WORK REQUEST: Which lines of the entries contain the string "computer"? Copy each of them.

RECORDS FOR THE EXERCISE:
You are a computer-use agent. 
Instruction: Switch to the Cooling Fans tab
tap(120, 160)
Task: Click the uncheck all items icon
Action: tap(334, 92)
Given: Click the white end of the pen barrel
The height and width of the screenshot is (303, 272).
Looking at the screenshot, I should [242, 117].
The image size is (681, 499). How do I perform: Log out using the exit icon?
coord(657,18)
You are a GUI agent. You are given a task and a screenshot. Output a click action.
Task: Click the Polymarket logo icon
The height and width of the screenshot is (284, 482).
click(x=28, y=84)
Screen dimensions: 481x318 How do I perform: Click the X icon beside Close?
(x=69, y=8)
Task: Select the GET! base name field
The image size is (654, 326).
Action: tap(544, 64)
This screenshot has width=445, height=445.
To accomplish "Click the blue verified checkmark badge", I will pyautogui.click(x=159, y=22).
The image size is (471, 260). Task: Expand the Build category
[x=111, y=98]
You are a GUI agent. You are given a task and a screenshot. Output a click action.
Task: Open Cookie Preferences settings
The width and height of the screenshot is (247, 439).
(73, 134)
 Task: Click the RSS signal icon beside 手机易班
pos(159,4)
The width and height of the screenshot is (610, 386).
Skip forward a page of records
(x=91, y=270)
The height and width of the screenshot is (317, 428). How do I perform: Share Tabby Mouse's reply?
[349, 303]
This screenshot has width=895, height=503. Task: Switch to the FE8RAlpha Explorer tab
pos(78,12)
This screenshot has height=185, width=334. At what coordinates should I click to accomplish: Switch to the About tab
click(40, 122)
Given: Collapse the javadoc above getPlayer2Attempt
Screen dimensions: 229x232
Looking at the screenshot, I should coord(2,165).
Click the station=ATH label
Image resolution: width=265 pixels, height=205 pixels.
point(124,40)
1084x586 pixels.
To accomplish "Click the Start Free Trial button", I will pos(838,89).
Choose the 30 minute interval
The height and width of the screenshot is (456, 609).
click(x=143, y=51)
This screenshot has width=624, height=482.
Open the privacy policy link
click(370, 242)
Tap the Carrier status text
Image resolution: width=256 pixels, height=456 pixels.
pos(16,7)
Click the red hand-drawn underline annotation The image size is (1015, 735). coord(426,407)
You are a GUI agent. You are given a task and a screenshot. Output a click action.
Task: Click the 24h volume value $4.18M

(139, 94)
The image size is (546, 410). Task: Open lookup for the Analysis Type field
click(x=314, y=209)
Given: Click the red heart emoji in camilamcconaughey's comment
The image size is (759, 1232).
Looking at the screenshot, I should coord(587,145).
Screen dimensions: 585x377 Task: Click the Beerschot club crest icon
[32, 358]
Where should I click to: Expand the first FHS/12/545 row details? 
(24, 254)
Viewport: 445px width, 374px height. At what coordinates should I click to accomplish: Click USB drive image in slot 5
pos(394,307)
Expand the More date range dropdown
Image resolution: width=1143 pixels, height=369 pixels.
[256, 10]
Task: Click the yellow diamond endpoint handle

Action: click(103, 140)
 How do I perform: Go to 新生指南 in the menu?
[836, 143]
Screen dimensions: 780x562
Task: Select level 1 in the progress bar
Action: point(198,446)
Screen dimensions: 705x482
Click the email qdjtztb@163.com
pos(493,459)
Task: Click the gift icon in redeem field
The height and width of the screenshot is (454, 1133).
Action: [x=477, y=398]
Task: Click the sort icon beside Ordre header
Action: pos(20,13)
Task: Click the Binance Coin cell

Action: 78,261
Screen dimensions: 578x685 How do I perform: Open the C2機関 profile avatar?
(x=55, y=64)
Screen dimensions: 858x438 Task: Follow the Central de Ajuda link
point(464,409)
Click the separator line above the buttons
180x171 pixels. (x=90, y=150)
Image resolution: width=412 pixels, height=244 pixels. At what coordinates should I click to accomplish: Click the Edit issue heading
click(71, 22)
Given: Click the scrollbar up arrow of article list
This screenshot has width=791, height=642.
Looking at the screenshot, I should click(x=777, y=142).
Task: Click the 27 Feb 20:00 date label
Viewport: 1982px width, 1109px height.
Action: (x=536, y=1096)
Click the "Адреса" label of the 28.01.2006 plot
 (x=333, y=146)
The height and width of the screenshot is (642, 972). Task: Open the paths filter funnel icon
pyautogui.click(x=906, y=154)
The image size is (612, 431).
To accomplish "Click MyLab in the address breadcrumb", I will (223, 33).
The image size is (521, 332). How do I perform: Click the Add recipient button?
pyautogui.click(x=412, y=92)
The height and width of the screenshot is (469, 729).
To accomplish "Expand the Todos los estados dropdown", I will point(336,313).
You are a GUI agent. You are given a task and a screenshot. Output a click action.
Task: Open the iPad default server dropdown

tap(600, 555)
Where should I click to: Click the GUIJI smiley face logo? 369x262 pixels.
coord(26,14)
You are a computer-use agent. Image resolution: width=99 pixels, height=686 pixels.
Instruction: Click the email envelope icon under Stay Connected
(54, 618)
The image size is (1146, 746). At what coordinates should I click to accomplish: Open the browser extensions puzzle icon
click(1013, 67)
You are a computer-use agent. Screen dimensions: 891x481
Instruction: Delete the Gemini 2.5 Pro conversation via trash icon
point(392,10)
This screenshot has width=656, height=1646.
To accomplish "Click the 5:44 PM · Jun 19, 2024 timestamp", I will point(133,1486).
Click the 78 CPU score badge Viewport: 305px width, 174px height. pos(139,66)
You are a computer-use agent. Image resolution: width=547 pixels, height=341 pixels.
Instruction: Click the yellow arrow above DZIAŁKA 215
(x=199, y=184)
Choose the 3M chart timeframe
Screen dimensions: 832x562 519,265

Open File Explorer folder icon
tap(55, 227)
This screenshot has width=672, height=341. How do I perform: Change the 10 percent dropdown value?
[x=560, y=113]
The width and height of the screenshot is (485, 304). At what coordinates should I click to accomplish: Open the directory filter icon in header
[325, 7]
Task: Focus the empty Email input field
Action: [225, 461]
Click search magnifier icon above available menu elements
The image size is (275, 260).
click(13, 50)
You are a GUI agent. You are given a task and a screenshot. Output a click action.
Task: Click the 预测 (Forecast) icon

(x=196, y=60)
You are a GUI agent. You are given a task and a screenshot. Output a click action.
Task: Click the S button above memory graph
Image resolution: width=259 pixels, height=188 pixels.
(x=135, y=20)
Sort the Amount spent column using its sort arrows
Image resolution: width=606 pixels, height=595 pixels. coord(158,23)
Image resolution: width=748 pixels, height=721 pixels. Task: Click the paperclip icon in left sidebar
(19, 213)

ANSWER TO THE EXERCISE:
You are a computer-use agent. 
You are a computer-use agent. Image resolution: width=99 pixels, height=686 pixels.
You are a computer-use agent. Screen dimensions: 891x481
You are a computer-use agent. Image resolution: width=547 pixels, height=341 pixels.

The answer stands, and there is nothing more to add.